• _Direction_: Please translate this sentence from the court opinion into Spanish: "The lands were not literally meant to be sites for school buildings."

• _Provided text_:
Lyon v. Gila River Indian Cmty.

Decision Date24 November 2010
Docket NumberNos. 08-15570,Nos. 08-15712,s. 08-15570,s. 08-15712
PartiesG. Grant LYON, Plaintiff-counter-defendant-Appellee, v. GILA RIVER INDIAN COMMUNITY, Defendant-counter-plaintiff-Appellant. In re Michael Keith Schugg, d/b/a Shuburg Holsteins; Debra Schugg, Debtor, G. Grant Lyon, Plaintiff-counter-defendant-Appellee Cross Appellant, v. Gila River Indian Community, Defendant-counter-plaintiff-Appellant Cross Appellee.
CourtU.S. Court of Appeals — Ninth Circuit

Patricia A. Millett (argued), Mark J. MacDougall and Troy D. Cahill, of Akin Gump Strauss Hauer & Feld LLP, Washington, D.C., and Jennifer Kay Giff, Pima Maricopa Tribe Law Office, Sacaton, AZ, for appellant/cross-appellee Gila River Indian Community.

Paul F. Eckstein (argued), Richard M. Lorenzen and Joel W. Nomkin, Perkins Coie Brown & Bain P.A., Phoenix, AZ, for appellee/cross-appellant G. Grant Lyon.

Appeal from the United States District Court for the District of Arizona, James A. Teilborg, District Judge, Presiding. D.C. No. 05-CV-02045-JAT.

Before: ALEX KOZINSKI, Chief Judge, J. CLIFFORD WALLACE and RICHARD R. CLIFTON, Circuit Judges.

OPINION

WALLACE, Senior Circuit Judge:

This appeal involves a dispute between an Indian tribe and the trustee of a bankruptcy estate over the rights of access to and occupation of a parcel of land completely surrounded by Indian reservation land. The district court had jurisdiction pursuant to 28 U.S.C. §§ 1331 and 1334. We have jurisdiction to hear this appeal pursuant to 28 U.S.C. § 1291, and we affirm in part and vacate in part.

I.

The center of the parties' dispute is "Section 16," a parcel of about 657 acres in Pinal County, Arizona. The land surrounding Section 16 is part of an Indian reservation (Reservation) belonging to the Gila River Indian Community (Community), a federally recognized Indian tribe. We start with the history of Section 16 and the Reservation.

The Community historically occupied the land that is now south-central Arizona. See Gila River Pima-Maricopa Indian Cmty. v. United States, 24 Ind. Cl. Comm'n 301, 303, 335 (1970). Through the 1853 Gadsden Purchase, the United States acquired title to land from Mexico, including what is now Section 16. The following year, Congress adopted a law providing that when a survey was completed of thelands within the purchased territory, "sections numbered sixteen and thirty-six in each township, in said Territory, shall be, and the same are hereby, reserved for the purpose of being applied to schools in said Territory, and in the States and Territories hereafter to be created out of the same." Act of July 22, 1854, ch. 103, § 5, 10 Stat. 308, 309. The lands were not literally meant to be sites for school buildings. Instead, the state was able to sell and lease them to produce funds supporting its schools. Lassen v. Arizona ex rel. Ariz. Highway Dep't, 385 U.S. 458, 463, 87 S.Ct. 584, 17 L.Ed.2d 515 (1967). In 1863, Congress partitioned the Territory of New Mexico to create the Territory of Arizona. Act of Feb. 24, 1863, ch. 56, § 1-2, 12 Stat. 664, 664-65. Section 16 became property of Arizona when a survey of the land was filed in 1877. See United States v. S. Pac. Transp. Co., 601 F.2d 1059, 1067 (9th Cir.1979).

• _Extracted entries_:
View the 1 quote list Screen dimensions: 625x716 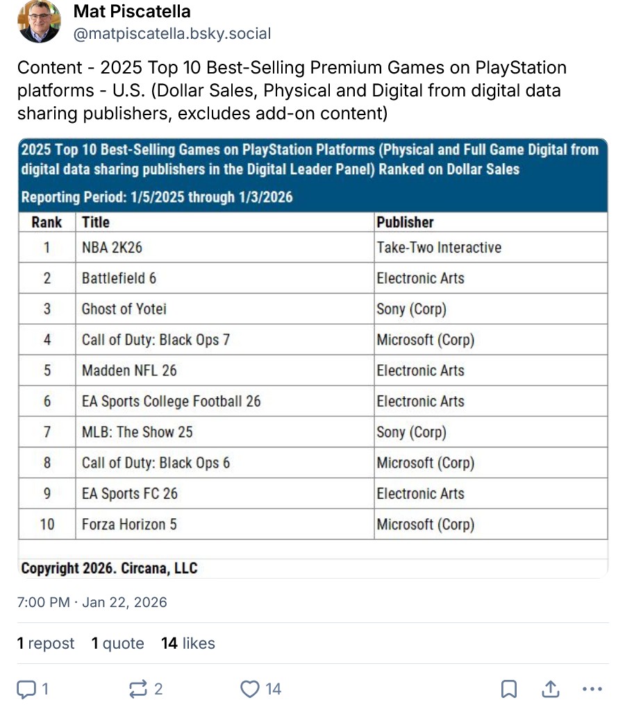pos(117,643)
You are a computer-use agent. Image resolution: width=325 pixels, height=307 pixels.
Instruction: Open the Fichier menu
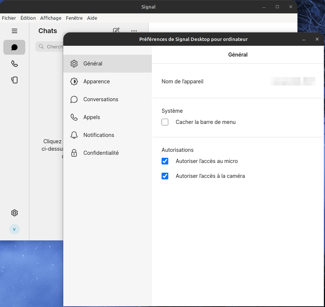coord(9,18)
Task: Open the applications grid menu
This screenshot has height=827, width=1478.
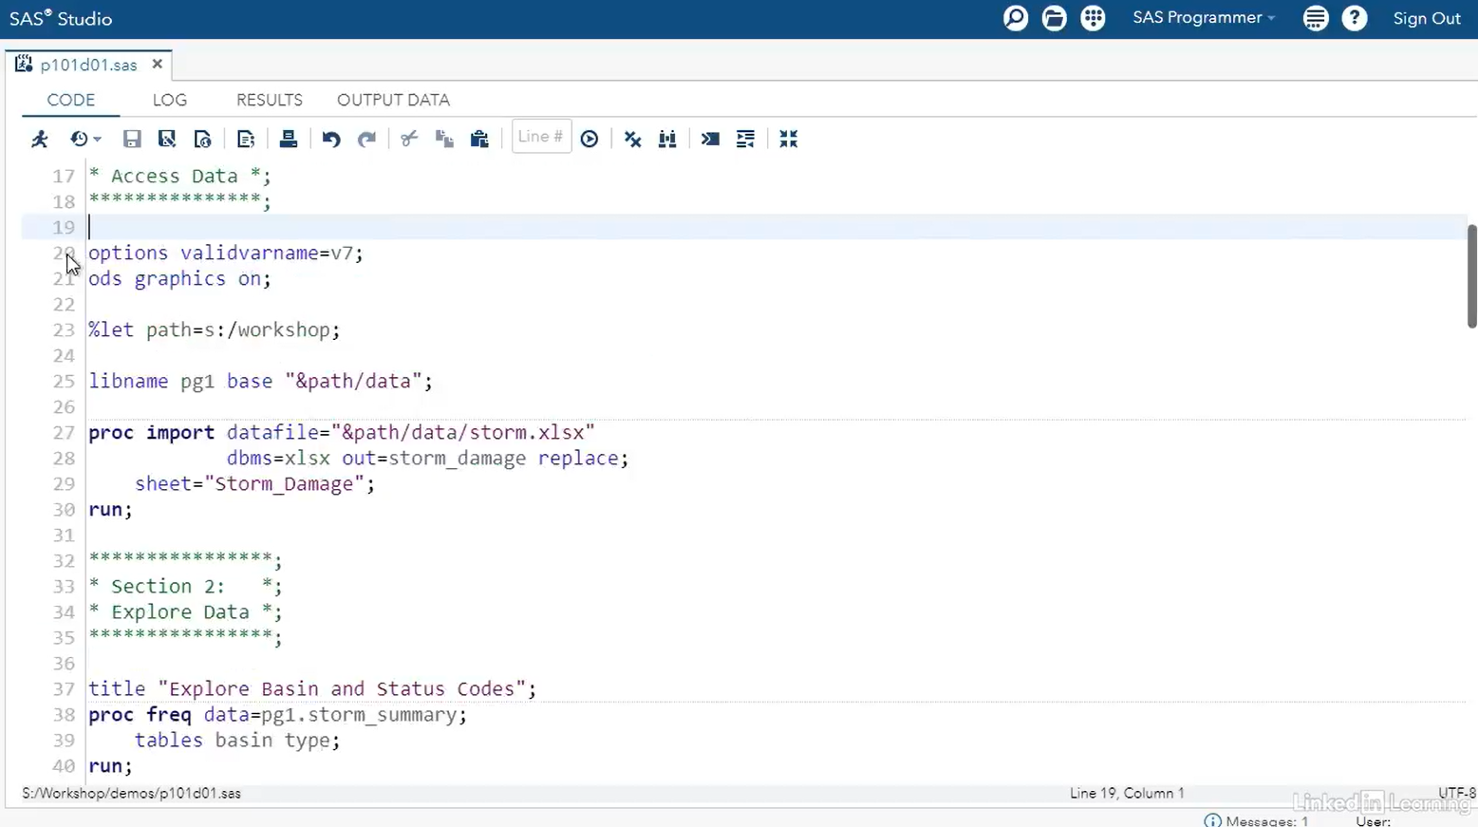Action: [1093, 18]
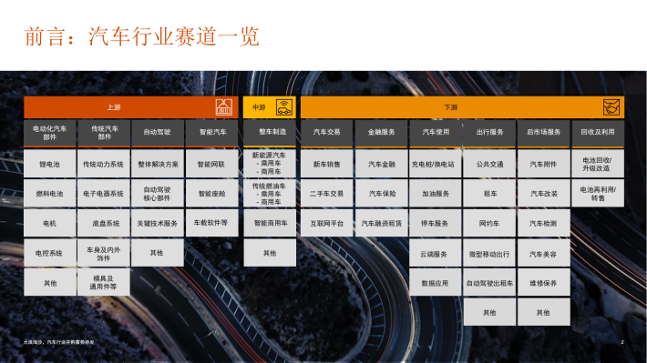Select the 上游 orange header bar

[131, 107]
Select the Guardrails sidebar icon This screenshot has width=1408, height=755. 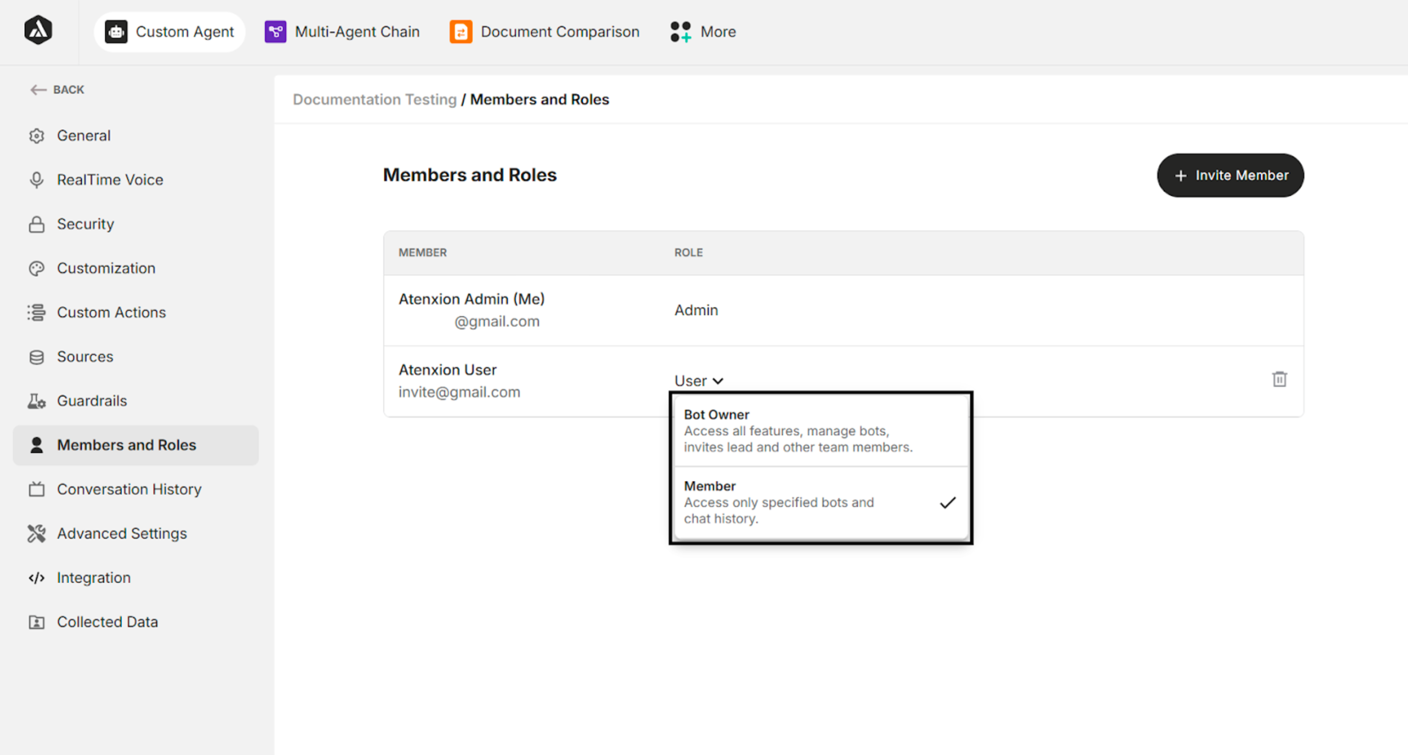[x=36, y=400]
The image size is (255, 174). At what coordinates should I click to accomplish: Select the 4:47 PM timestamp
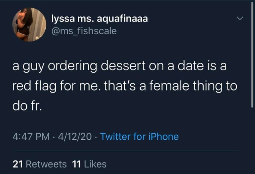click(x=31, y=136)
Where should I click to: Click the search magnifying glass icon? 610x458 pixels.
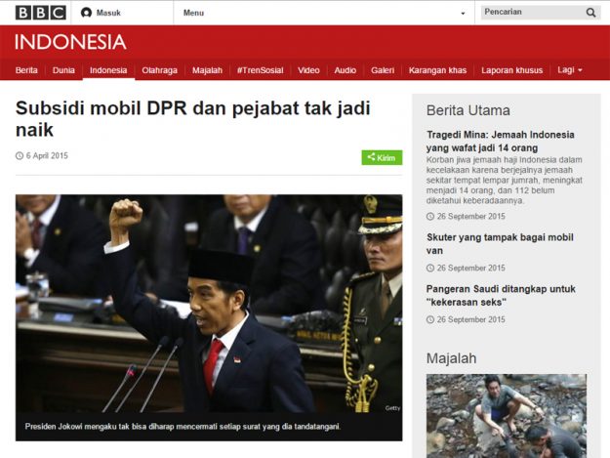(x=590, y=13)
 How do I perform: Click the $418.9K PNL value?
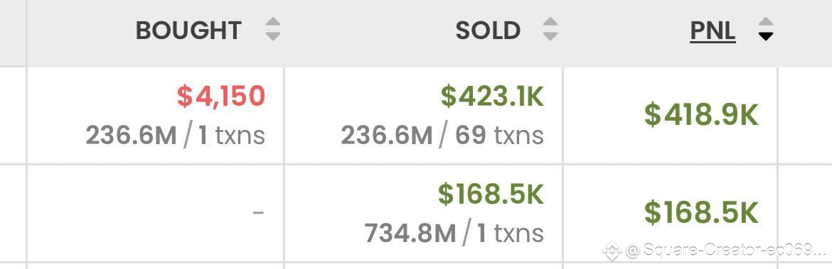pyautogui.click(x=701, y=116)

---

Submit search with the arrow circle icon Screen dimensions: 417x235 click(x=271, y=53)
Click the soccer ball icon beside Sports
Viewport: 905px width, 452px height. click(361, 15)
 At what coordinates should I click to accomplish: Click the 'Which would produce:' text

• _Written response_: Las tierras no estaban destinadas literalmente a ser emplazamientos para edificios escolares.